Task
Starting with the line that contains "Where should I", give again exactly and only each line through the end of the records; include the last line and exclude pictures.
▬▬▬
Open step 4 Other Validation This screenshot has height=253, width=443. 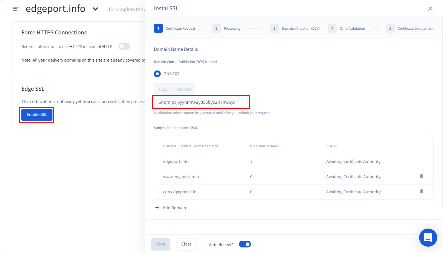(x=332, y=28)
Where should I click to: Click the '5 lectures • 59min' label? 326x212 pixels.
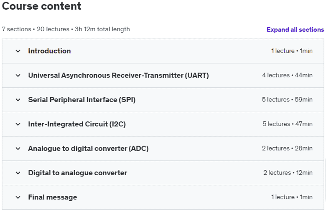pos(287,100)
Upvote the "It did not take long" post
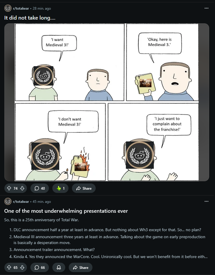The height and width of the screenshot is (275, 215). (9, 188)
▬▬▬
Exercise output
Where should I click to: Click the '5 lectures • 59min' label? 326x212 pixels.
pos(287,100)
Upvote the "It did not take long" post
The height and width of the screenshot is (275, 215). (9, 188)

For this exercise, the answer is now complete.